O mundo global mostra-nos o que há de diferente longe. Mas mostra-nos também o que há de parecido longe. E se vale sempre a pena conhecer o mundo, vale sobretudo muito a pena estarmos atentos aos sinais de reconhecimento que nos aproximam de povos e lugares que passam pelos mesmos desafios por que passamos.

É o caso do interior. Situação geográfica, cultural, social e económica comum que aproxima, por exemplo, cidades como a Guarda e a Covilhã em Portugal, a cidades como Poços de Caldas ou Alfenas, no sul do estado de Minas Gerais, no Brasil. Quatro cidades de altitude, nas encostas de serras, frescas de verão, frias de inverno, com turismo de montanha, periféricas, mas, ao mesmo tempo, entre grandes capitais. No nosso caso, entre Lisboa e Madrid. No caso das cidades mineiras, entre Rio de Janeiro, São Paulo e Belo Horizonte. E localizadas em países que têm passado por momentos económicos e sociais difíceis.

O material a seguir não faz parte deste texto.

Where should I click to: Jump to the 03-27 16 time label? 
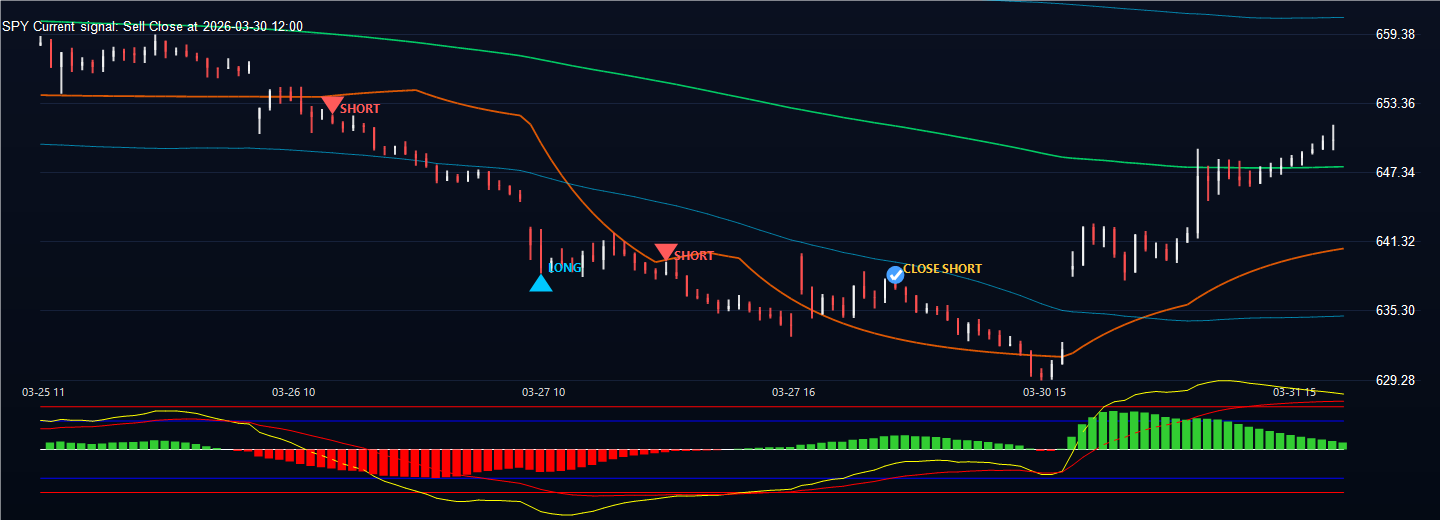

Vem a menção a este exemplo a propósito da primeira edição do LUBRAL, simpósio luso-brasileiro-alemão de filosofia, comunicação e subjetividade, realizado nas respetivas universidades das duas cidades mineiras (PUC de Poços de Caldas e na Univ. Federal de Alfenas) e que contou com a coorganização da nossa UBI. Foi um excelente encontro, que terminou esta semana, e que surpreendeu sobretudo pela grande convergência em olhar para problemas que são deste século e que mexem com a vida de toda a gente. E também pela convergência nos diagnósticos feitos. Tanto no que respeita a aspetos científicos, de compreensão das transformações do nosso tempo, como no que respeita à necessidade de posicionamento cívico face a esse nosso tempo em mudança. Os resultados serão publicados em livro. E daqui a dois anos, se tudo correr bem, uma segunda edição terá lugar na Covilhã.

É interessante notar ainda que, por proposta da comissão científica do simpósio, na sua sessão de encerramento foi posta a votação e aprovado um manifesto crítico da PEC (proposta de emenda constitucional) que tem estado em discussão no Brasil. De novo a semelhança com circunstâncias que vivemos há não muito em Portugal é de assinalar. A PEC está para o Brasil como a regra do défice de 0% esteve para Portugal quando o governo Passos Coelho, no seu início, a quis impor, obediente aos ditames do senhor Shauble. A PEC quer retirar instrumentos políticos de política económica a quem, no futuro, governe com mandato democrático. Em Portugal, constitucionalizar um limite para o défice orçamental não foi menos do que uma tentativa, felizmente frustrada, de constitucionalizar a menorização política do país. No Brasil, constitucionalizar um teto da gastos públicos não é diferente. Oxalá, os seus constitucionalistas notem e se inspirem nessas semelhanças.